→ **Actions to take**
a - Which company opposed the mattress patent application described in the patent excerpt?
b - Please carry the mattress patent account forward from its last sentence.

→ **Page excerpt**
Israel Patent Application No. 179840 is a patent application for a mattress designed to reduce the probability of cot deaths. It was filed in Hebrew by a pair of inventors, Einat and Moshe Gabai who went on to prosecute their application through to allowance.
The invention relates to a standard crib dimension foam mattress featuring through mattress apertures to prevent carbon dioxide build up around baby’s nose and mouth, which applicants hypothesized could result in rebreathing of the carbon dioxide and asphyxiation. The mattress is covered by a fabric allowing air passage therethrough.
On publication, Aminach, a leading Israeli mattress manufacturer, engaged the services of S.T. Colb, Patent Attorneys and opposed the patent application, claiming lack of novelty, lack of inventive step (i.e. that the invention is obvious) and a lack of utility. Aminach also alleged that the Applicant had failed in their obligation to update the patent office regarding relevant known prior art during prosecution, since there was prior art cited against the corresponding US application that was not submitted to the Israel Patent Office.

→ **Data supplied**
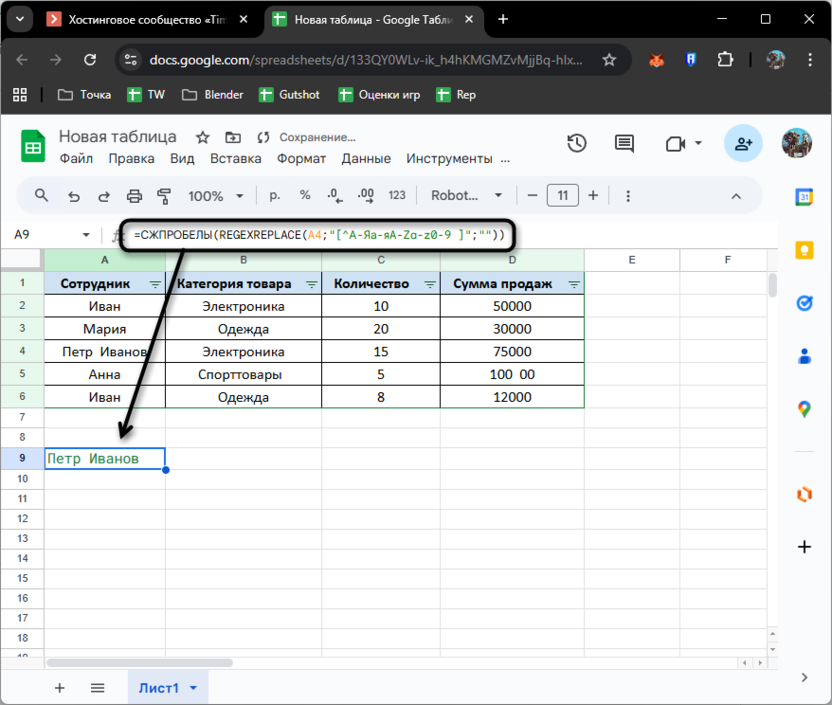Open the Лист1 sheet tab menu arrow

tap(193, 688)
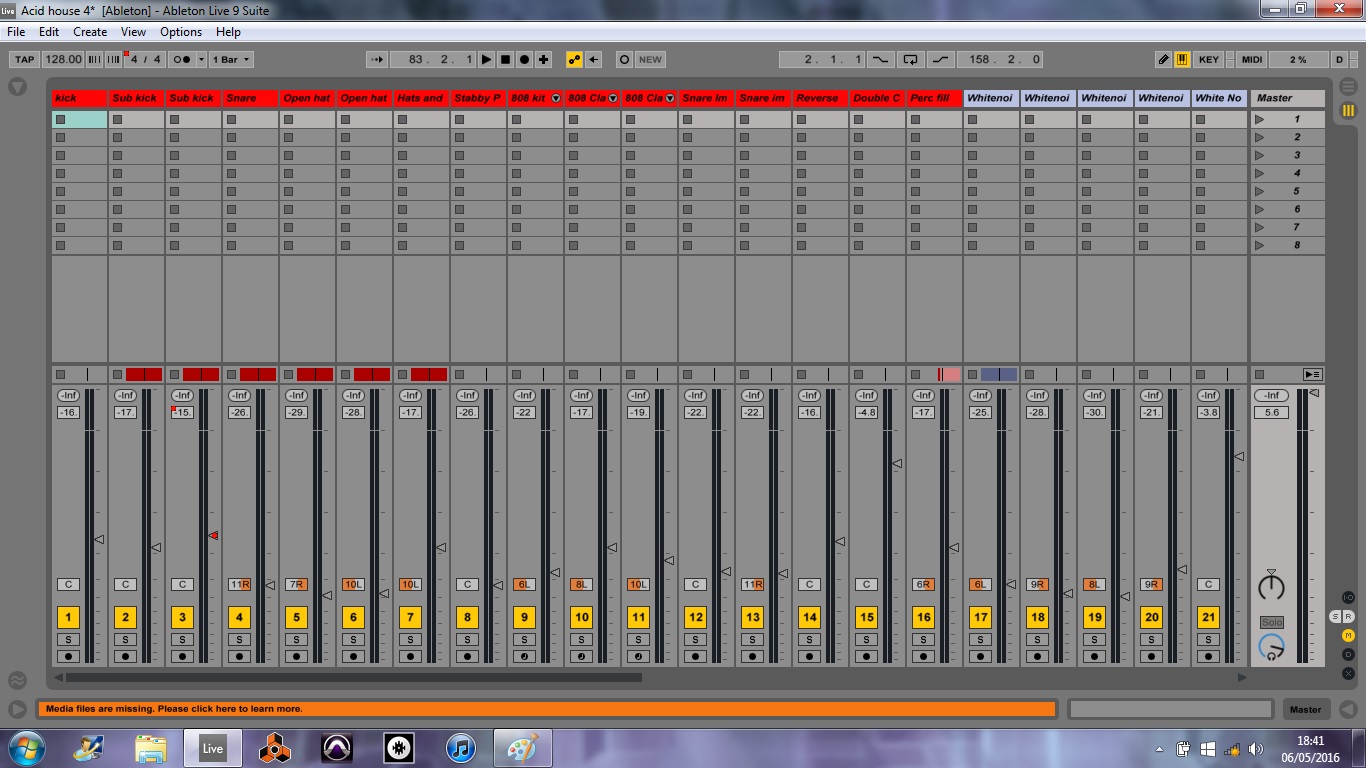Screen dimensions: 1366x768
Task: Deactivate track 9 with its number button
Action: pyautogui.click(x=524, y=617)
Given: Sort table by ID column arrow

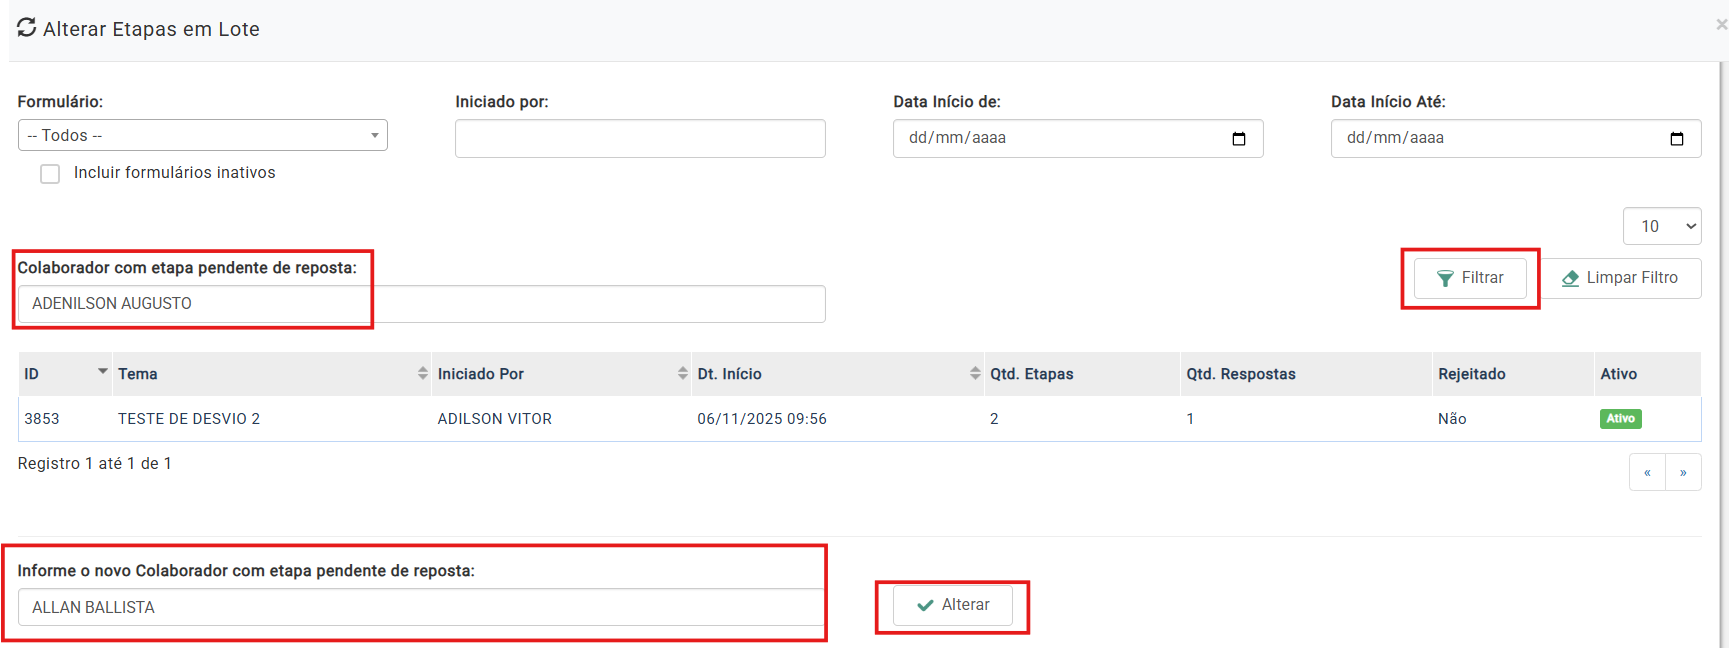Looking at the screenshot, I should pyautogui.click(x=102, y=372).
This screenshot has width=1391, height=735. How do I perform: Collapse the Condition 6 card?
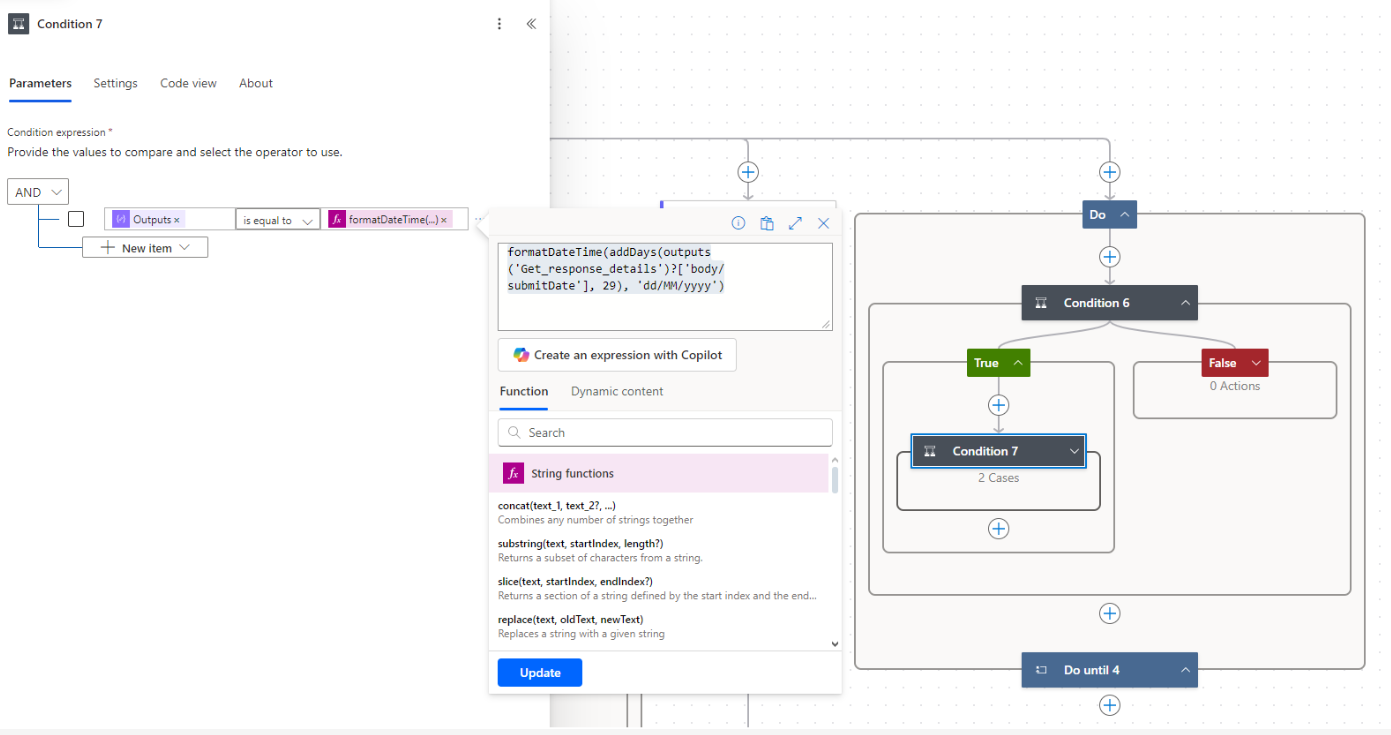click(x=1185, y=303)
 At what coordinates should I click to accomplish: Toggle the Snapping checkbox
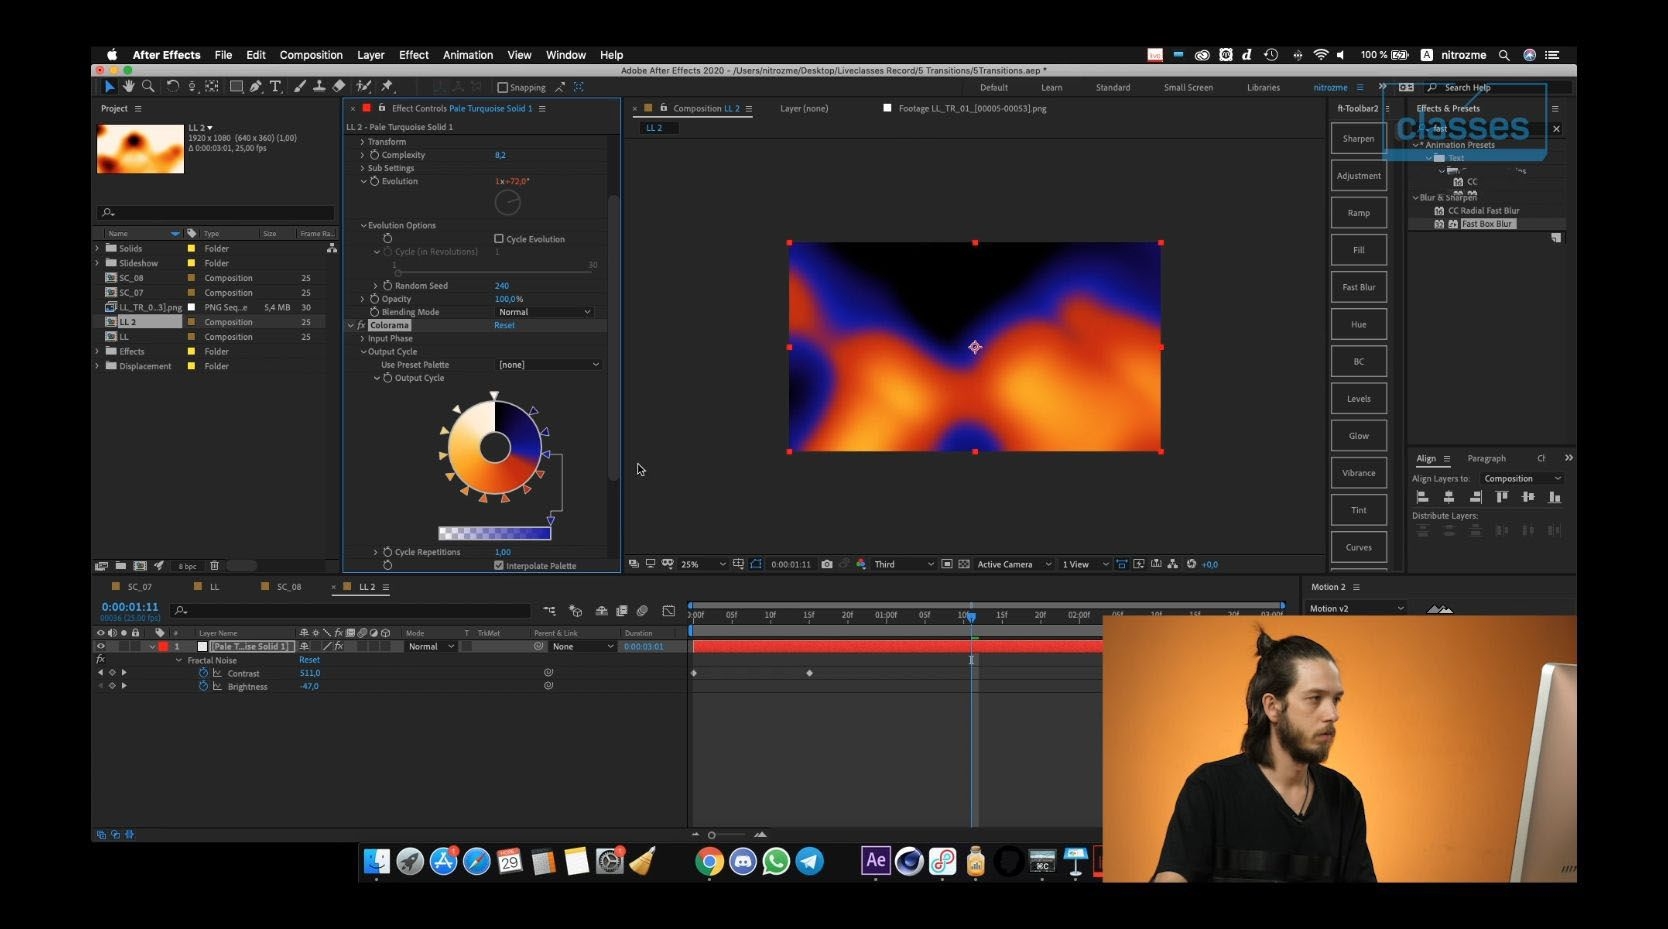[x=503, y=87]
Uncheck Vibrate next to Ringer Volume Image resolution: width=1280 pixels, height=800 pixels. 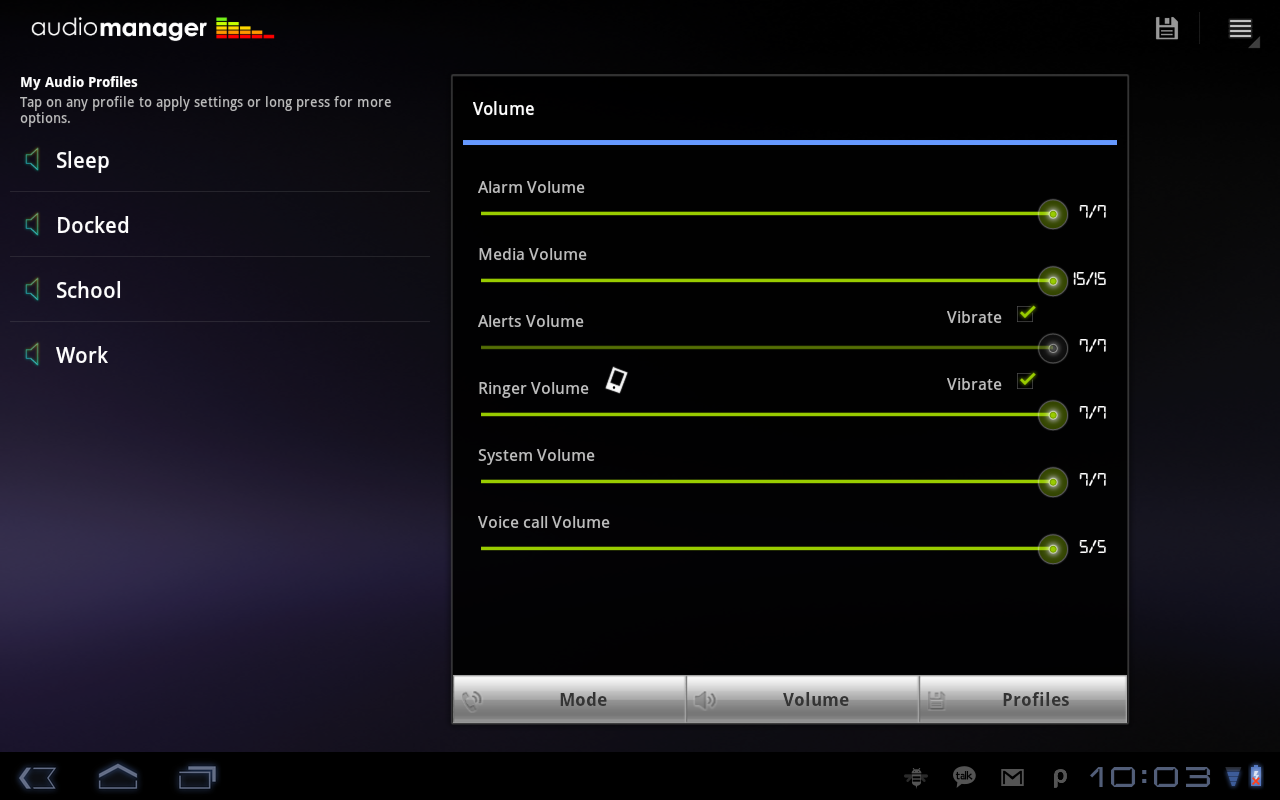click(1025, 380)
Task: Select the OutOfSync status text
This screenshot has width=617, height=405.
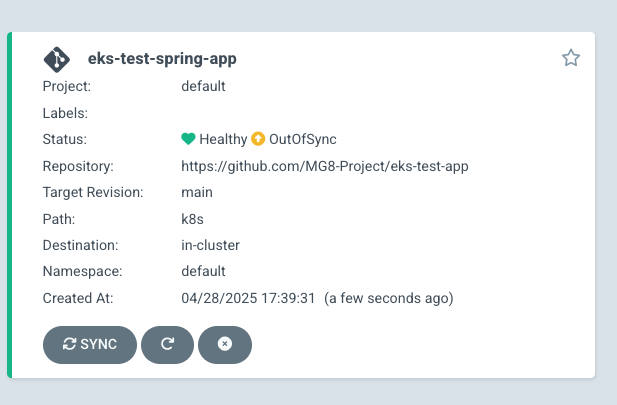Action: tap(303, 139)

→ **Answers for this exercise**
a - Aminach, a leading Israeli mattress manufacturer.

b -
In a plucky though perhaps foolhardy development, the inventors fought the opposition themselves, without professional representation. Nevertheless, they managed to show the differences between the claimed invention and the cited art and the Deputy Commissioner Jaqueline Bracha ruled that the claimed mattress was novel and inventive. Furthermore, the inventors managed to convince Ms Bracha that the failure to submit details of the prior art was not willful, and she was prepared to overlook this oversight. However, she was persuaded by a professional opinion submitted by Professor Sivan, a pediatrician, on behalf of the opposers, that the invention lacked utility, since the applicants did not submit any scientific evidence that it worked. Consequently, Ms Bracha refused the patent under Section 3 of the Law.
Professor Sivan argued that sudden infant death syndrome SIDS was not fully understood, but that there was evidence of a correlation between the phenomenon and mothers who smoked during pregnancy and parents who smoked near their babies. Clearly the invention does not address these factors.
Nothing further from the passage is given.